All the best financial experts agree you need to keep an emergency fund. Keeping three to five months of living expenses in a savings account, certificate account, or investment account can be the difference between a temporary hardship and a lifelong debt trap. Using that money instead of credit cards or short-term loans is a lot less expensive in the long run.
There are many reasons why you might need to use that money. It could be from an unexpected expense, like a medical bill or a car repair. It could also be job loss that forces you to tap out your savings. Whatever the cause, it’s a whole lot cheaper to pay for it out of savings than to have to borrow, and it’s much less embarrassing than having to beg friends or family to cover your bills.
In the midst of a stressful crisis, it can be hard to focus on the positive. It’s important to take a moment to congratulate yourself for having the foresight to manage your problem. Things could be much worse than they are now. In addition to all the stress you’re currently feeling, you could have a big ball of debt to add to it. It’s not because of luck, it’s because of good planning.
Despite that relief, you’re not out of the woods yet. Without savings, you’re in a position of significant insecurity. Another crisis right now, even a very minor one, can cause financial problems that will create a ripple effect on into the future. You could find yourself in a much worse position in three months’ time than you are now.
Getting back to a position of financial security should be your highest priority. That means rebuilding your emergency fund as quickly as possible. These three steps will have you back on track before you know it.
1) Make an emergency budget – and stick to it!
Without an emergency fund, you’re one blown tire, one missed shift or one broken arm away from a financial catastrophe. That’s why an emergency fund is so important. Cut spending wherever you can. If you can do without cable for a few months, call and suspend service. Temporarily cutting back on media, clothes and other discretionary spending is also a great idea.
Also, consolidate your savings. If you’ve been saving for a vacation, a new car or some other big-ticket item, stop putting money into those “buckets” until you rebuild a few months of living expenses. Once you return to having a decent cushion, you can get back to saving for your other priorities.
If these cuts aren’t enough, finding money in more extreme places might be helpful. If you can, spend a few months taking public transportation. If it works out well, you might find yourself thinking about selling your vehicle for another quick infusion of cash.
Remember, a budget is only as good as your commitment to it. If you make extreme cuts that you can’t keep, you’ll end up spending even more because you feel entitled to it. Make sure your budget is realistic and humane!
2) Build income wherever you can
There’s no secret about building your savings. You can only save the difference between your income and your expenses. In your budget, you worked on the minimizing expenses part of that equation. Now, it’s time to turn your attention to the income side.
Raising your income at work could be as easy as asking for a raise. It could also mean taking additional hours or picking up extra shifts from co-workers. You don’t have to do so for the rest of your career, just for a few months until things get better.
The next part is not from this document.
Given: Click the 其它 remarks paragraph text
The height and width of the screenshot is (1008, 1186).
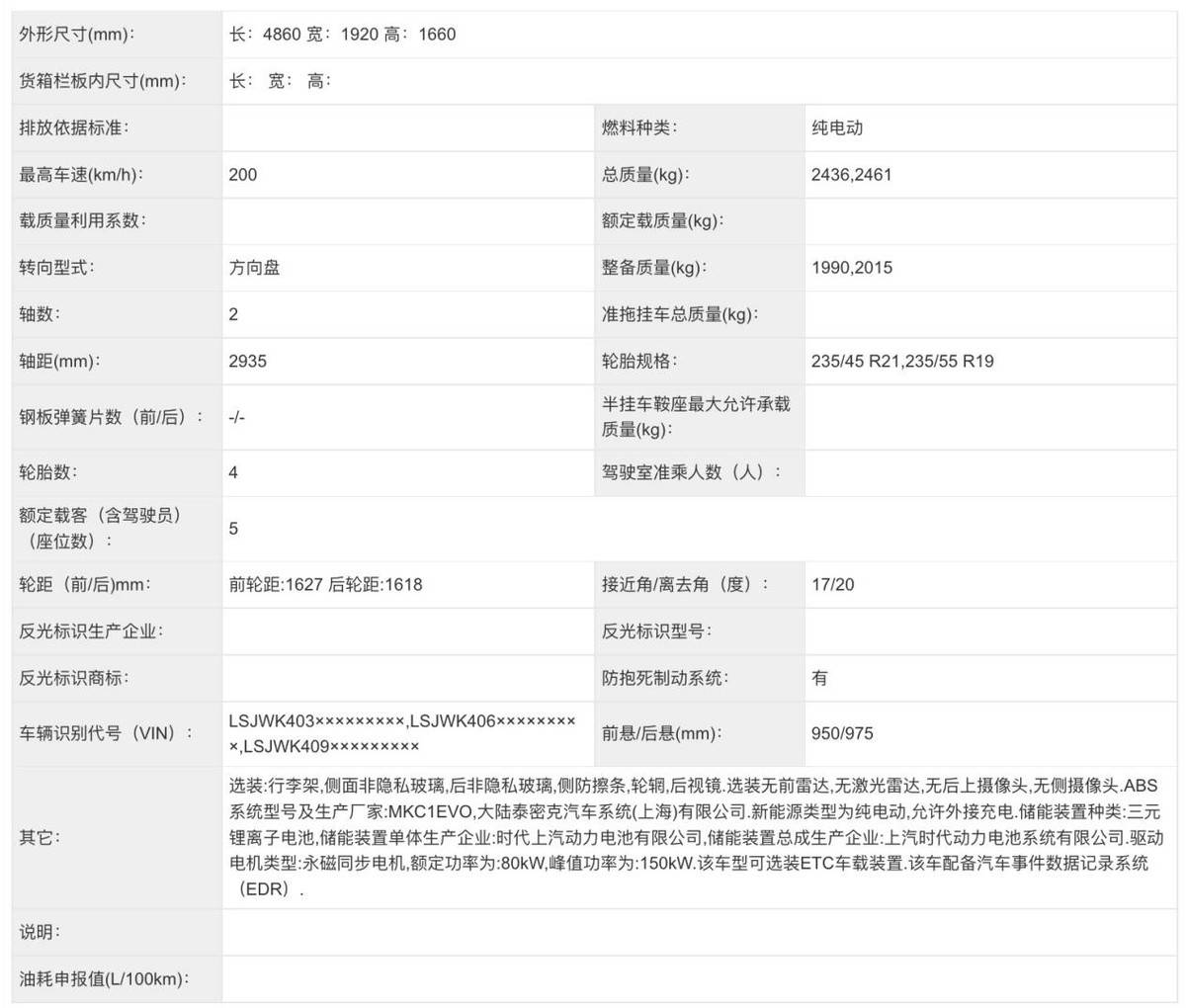Looking at the screenshot, I should pos(692,837).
You may also need to boost your income outside work. Selling old clothes and books can be a source of quick cash. Picking up freelance or contract work can also be a way to earn extra money. It’ll create a stressful few months, but it’ll be worth it to get back to security. You might also make connections that could help your career over the long term.
3) Build a backup plan
The worst thing that could happen right now would be another crisis with no way to pay for it. You may not have the money to deal with it, but you’ve still got your financial smarts. It’s time to make a plan.
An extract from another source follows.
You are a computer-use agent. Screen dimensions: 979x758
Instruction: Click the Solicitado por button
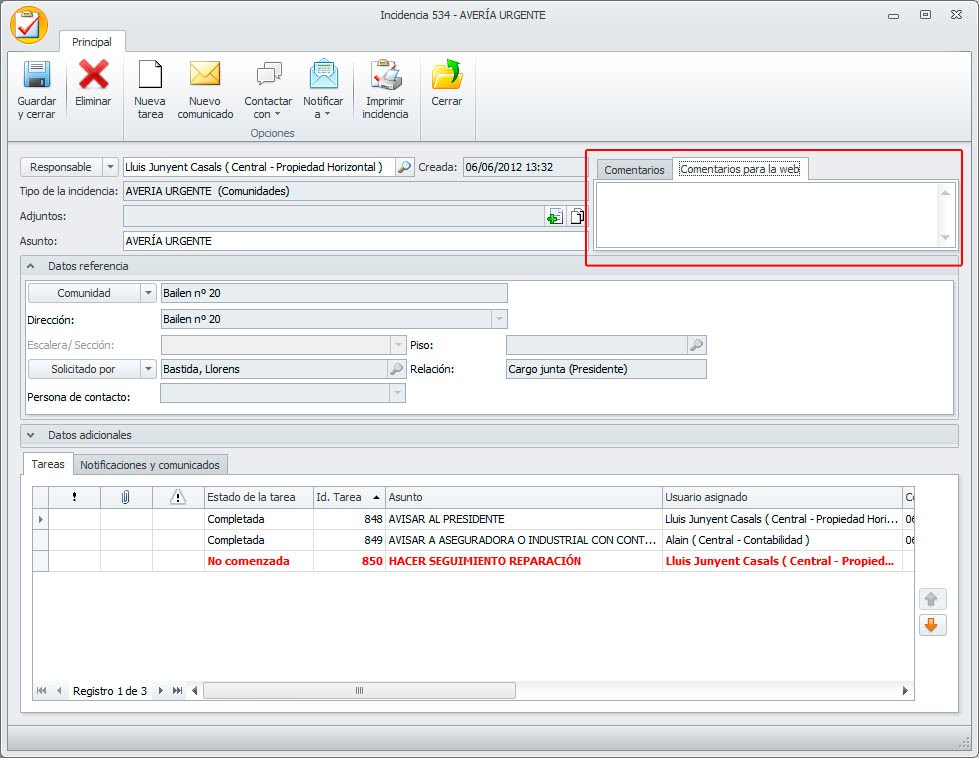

Think about what you’d do now if you lost your job, even without your emergency fund. Make a list of phone calls you can make to find temporary work. Who in your network do you know who could use your skills on a temporary or contract basis? Do you know anyone who, if you absolutely had to, you could call for a quick loan?
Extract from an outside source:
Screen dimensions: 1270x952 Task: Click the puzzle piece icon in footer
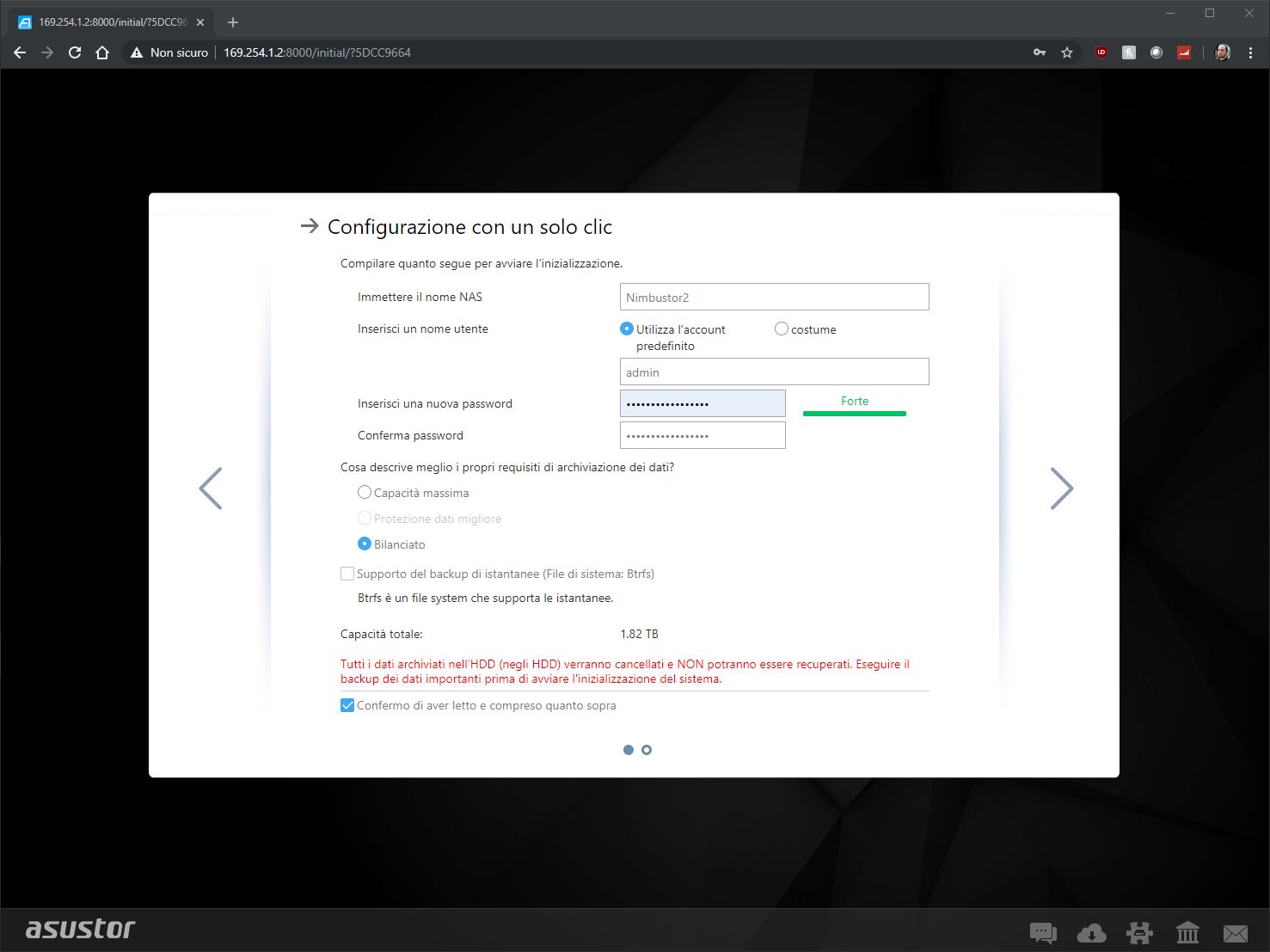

There are a few other questions to ask. What stuff sitting around your house would you sell if you had to? What does your food budget look like with $50 taken out of it? It’s easier to make these decisions when you’ve got the time and space to reflect on them. Making these choices with a past due notice in hand is much harder.
Hopefully, you’ll never have to use these ideas, but you’ll feel better for having thought about them beforehand. It’s also something proactive you can do instead of worrying. Taking action, any action, to remedy your situation can help fight the stress involved in insecurity and get you in a better head space. That alone is worth the effort.